*TASK STATEMENT*.
Find every line containing the word "list" in the records below; report only how many there are.
═════ INPUT MATERIAL
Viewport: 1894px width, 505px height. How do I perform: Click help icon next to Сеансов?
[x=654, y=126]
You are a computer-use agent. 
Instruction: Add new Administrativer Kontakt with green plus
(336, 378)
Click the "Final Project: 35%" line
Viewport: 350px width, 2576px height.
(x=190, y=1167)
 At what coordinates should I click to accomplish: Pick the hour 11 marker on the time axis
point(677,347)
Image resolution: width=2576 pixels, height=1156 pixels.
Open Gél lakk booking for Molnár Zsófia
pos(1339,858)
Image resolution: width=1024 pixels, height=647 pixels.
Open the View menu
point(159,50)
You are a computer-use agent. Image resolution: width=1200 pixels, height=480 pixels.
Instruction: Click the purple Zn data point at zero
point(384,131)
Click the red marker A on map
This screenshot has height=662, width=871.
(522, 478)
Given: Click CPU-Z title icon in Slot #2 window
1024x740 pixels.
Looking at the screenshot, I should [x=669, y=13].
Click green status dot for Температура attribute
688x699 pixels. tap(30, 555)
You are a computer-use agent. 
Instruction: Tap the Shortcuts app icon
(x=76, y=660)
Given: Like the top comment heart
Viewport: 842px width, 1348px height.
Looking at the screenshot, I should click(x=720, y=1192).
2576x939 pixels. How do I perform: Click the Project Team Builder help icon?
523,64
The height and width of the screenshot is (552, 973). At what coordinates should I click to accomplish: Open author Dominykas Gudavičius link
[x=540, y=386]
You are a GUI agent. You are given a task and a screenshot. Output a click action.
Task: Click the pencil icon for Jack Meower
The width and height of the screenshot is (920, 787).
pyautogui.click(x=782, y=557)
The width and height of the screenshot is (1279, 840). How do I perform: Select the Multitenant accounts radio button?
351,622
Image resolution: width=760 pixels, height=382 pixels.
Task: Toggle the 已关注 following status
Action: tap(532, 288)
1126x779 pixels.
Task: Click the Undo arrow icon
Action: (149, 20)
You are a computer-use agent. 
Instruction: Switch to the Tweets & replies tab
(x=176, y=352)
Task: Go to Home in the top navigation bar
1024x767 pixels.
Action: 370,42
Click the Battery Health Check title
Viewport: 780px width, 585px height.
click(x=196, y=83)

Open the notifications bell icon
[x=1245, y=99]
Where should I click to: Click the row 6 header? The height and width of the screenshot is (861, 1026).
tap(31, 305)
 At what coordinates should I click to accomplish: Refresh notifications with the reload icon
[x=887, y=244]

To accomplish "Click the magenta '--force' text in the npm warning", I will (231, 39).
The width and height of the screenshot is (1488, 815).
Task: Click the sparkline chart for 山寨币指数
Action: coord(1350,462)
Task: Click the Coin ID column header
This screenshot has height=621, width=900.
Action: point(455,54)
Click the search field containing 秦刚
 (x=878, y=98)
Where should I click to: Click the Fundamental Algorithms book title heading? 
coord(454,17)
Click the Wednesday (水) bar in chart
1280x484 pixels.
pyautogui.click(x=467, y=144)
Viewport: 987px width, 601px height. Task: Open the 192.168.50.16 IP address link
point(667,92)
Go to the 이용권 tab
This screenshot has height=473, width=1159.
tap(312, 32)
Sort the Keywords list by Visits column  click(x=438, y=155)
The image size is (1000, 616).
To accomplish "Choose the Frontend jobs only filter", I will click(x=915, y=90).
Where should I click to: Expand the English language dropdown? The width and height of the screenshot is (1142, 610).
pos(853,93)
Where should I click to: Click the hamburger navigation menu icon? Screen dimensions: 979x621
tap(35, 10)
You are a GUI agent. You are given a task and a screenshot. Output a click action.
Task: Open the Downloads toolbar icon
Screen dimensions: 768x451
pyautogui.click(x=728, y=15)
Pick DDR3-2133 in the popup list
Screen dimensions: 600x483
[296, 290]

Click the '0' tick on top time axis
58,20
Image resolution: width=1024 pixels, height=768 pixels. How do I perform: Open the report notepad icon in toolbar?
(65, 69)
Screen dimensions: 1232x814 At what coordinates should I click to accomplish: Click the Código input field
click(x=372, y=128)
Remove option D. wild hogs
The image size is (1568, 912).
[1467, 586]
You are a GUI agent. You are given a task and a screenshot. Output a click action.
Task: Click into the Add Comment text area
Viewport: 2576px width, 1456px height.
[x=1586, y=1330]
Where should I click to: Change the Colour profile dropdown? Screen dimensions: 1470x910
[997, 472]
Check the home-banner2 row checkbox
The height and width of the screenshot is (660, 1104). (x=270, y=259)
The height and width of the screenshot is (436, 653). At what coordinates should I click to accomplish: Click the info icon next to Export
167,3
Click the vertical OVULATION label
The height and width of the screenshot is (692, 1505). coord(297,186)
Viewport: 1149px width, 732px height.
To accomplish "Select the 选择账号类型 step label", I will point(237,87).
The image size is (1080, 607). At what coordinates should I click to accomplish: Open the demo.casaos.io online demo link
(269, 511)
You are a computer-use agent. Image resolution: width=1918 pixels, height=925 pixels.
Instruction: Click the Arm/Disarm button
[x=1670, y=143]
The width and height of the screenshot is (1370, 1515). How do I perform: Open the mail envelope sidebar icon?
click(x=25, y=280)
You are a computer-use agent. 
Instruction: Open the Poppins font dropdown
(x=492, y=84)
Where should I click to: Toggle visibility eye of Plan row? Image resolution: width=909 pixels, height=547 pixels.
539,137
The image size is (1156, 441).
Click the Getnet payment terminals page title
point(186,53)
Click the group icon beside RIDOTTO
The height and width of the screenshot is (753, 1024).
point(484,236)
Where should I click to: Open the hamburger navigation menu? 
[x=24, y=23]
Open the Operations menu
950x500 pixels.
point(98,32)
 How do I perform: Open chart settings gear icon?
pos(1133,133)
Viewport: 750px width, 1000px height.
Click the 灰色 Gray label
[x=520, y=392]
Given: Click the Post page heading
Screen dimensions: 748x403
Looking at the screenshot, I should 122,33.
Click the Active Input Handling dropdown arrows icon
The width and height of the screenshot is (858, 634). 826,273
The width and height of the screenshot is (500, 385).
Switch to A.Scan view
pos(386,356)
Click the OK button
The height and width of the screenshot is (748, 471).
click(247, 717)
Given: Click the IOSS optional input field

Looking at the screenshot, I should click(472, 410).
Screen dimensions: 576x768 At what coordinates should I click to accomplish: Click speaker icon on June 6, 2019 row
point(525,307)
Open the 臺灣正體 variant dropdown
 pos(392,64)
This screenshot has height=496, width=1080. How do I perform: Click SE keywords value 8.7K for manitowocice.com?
══════════
*ANSWER FOR THE TASK*.
2